YOUR ASSIGNMENT - Below is a listing from which only part is wanted; return exactly the lines from the one with "The height and width of the screenshot is (275, 434)." up to and including the one with "Task: Tap the blue current-rate circle marker".

INPUT MATERIAL -
+ + + + + + +

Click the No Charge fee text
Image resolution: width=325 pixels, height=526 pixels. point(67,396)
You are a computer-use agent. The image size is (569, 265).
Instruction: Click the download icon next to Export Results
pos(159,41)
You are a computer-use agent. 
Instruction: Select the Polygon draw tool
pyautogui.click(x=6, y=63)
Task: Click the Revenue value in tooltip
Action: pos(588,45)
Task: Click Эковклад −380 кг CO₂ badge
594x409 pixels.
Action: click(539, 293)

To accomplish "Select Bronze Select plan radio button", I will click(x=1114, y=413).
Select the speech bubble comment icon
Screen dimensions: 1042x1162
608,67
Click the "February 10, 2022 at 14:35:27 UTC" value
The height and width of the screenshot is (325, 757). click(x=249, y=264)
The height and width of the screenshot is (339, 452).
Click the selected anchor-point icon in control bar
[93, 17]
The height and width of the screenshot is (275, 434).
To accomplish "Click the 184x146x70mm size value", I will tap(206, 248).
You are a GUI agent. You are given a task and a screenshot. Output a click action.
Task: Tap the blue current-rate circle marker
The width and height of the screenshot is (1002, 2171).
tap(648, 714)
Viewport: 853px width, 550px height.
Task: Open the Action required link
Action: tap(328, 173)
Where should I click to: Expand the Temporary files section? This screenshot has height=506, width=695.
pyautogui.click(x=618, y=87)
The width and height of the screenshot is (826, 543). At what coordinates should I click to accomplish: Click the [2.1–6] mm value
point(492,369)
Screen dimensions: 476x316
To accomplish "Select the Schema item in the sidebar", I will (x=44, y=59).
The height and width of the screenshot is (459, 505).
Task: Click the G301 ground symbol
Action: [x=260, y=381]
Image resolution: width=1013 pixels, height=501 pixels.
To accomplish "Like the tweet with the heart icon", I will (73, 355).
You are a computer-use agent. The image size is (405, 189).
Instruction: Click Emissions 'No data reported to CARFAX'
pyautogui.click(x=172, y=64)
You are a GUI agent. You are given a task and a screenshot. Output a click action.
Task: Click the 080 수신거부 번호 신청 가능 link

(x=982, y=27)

+ + + + + + +

RESULT OF THE TASK -
The height and width of the screenshot is (275, 434).
To accomplish "Click the 184x146x70mm size value", I will tap(206, 248).
You are a GUI agent. You are given a task and a screenshot. Output a click action.
Task: Tap the blue current-rate circle marker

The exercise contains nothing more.